*PASSAGE SHOWN:*

## Begin

Handbrake x264 encodes are drastically slower when using F17 with kernel 3.5.x than they were with kernel 3.4.x. I use handbrake to encode HD video with some pretty high x264 settings (x264 options displayed in the 'advanced' tab in handbrake are: 'mixed-refs=0:weightb=0:me=umh:ref=6:subme=8:merange=24:b-adapt=2:bframes=5'). I do a 2-pass encode with an average bitrate of 10,000kbps. My machine is a quad-core core i5 and running Fedora 17. Typically, when encoding a video with these settings I get somewhere from 7-15 fps, typically around 9-10 average fps. I've noticed significant slow downs with encoding ever since Fedora updated to the 3.5.x kernel -- it may just be coincidence, but I never had such slow downs before. An encode with the same settings now goes at about 1 fps. I was running Handbrake 0.9.6, and I've since updated to 0.9.8 but I still see the slow performance when running kernel 3.5.x. When I boot into 3.4.6-2.fc17.x86_64 the performance is back to normal. The ghb process takes up ~390%+ of processor (4-core) in both cases (this is expected). I've had this problem with two different 3.5 kernels: kernel-3.5.0-2.fc17.x86_64 kernel-3.5.1-1.fc17.x86_64 I understand that Handbrake isn't part of Fedora, but it seems to be a very reproducible method for demonstrating a performance regression.
I'm not on Fedora but Arch Linux x64, but since this is the only appropriate bug report I could find, here it goes: I can confirm this with compressing videos directly with ffmpeg: ffmpeg -i input.mkv -threads 0 -c:v libx264 -preset medium -crf 20 -c:a copy -c:s copy -map 0 output.mkv with a DVD-Rip as input source this gives me around 94fps on kernel 3.4.9 but only about 12fps on kernel 3.5.3. Everything else seems normal, ffmpeg uses around 390% CPU, all cores are running at full frequency (3.3 GHz). I'm using an Intel Core i5 2500. This is a pretty serious regression, so I'm quite surprised that I can't find any other reports about this... !?
I'm still seeing this on the latest f17 kernel, kernel-3.5.3-1.fc17.x86_64 An encode actually started out at "normal" speeds (around 10 fps), and then dropped to 1 fps and stayed at that rate for quite a while before I stopped it.

## End

*DATA:*
## Begin

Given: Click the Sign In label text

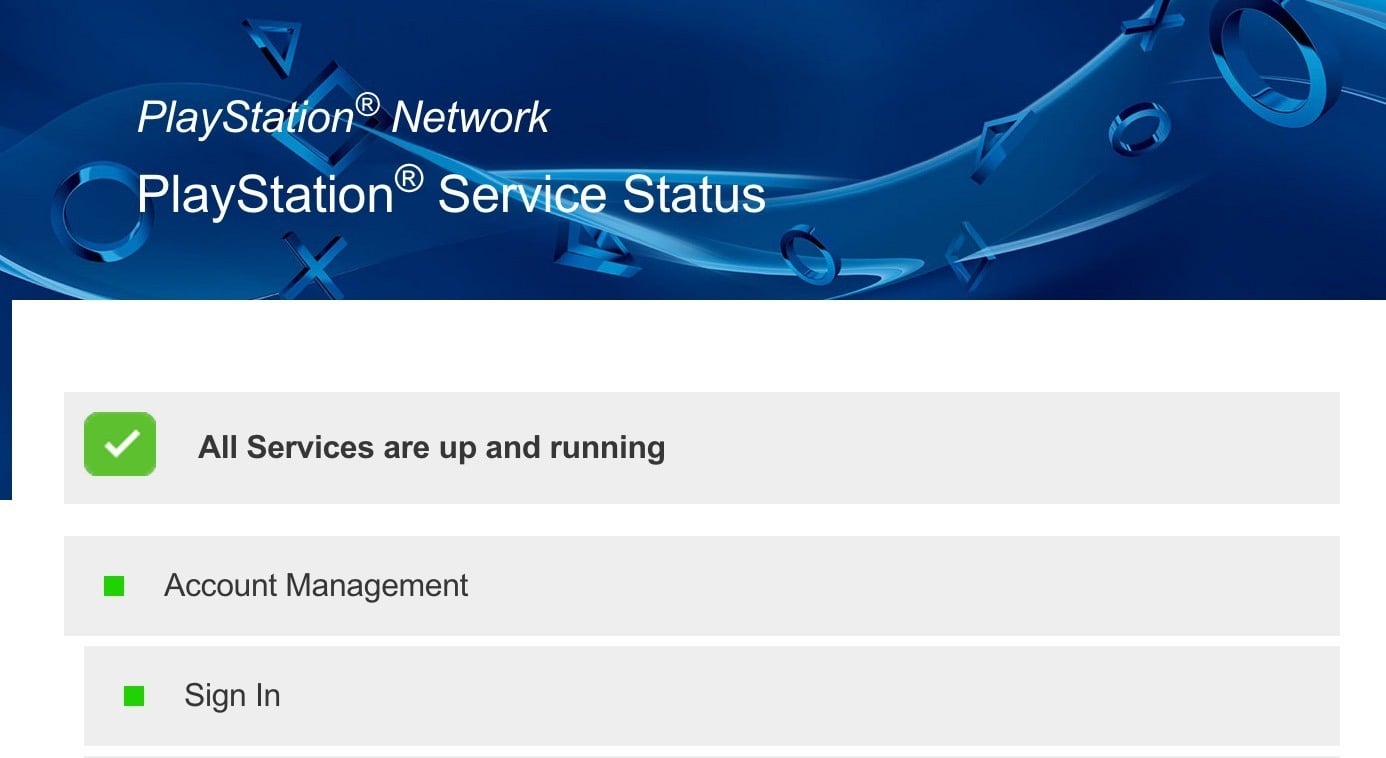Looking at the screenshot, I should 232,696.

## End

*YOUR INSTRUCTIONS:*
In the bug report thread about slow x264 encoding, what frame rates did the ffmpeg test on Arch Linux reach on kernels 3.4.9 and 3.5.3?

*SOLVED EXERCISE:*
About 94 fps on kernel 3.4.9 and only about 12 fps on kernel 3.5.3.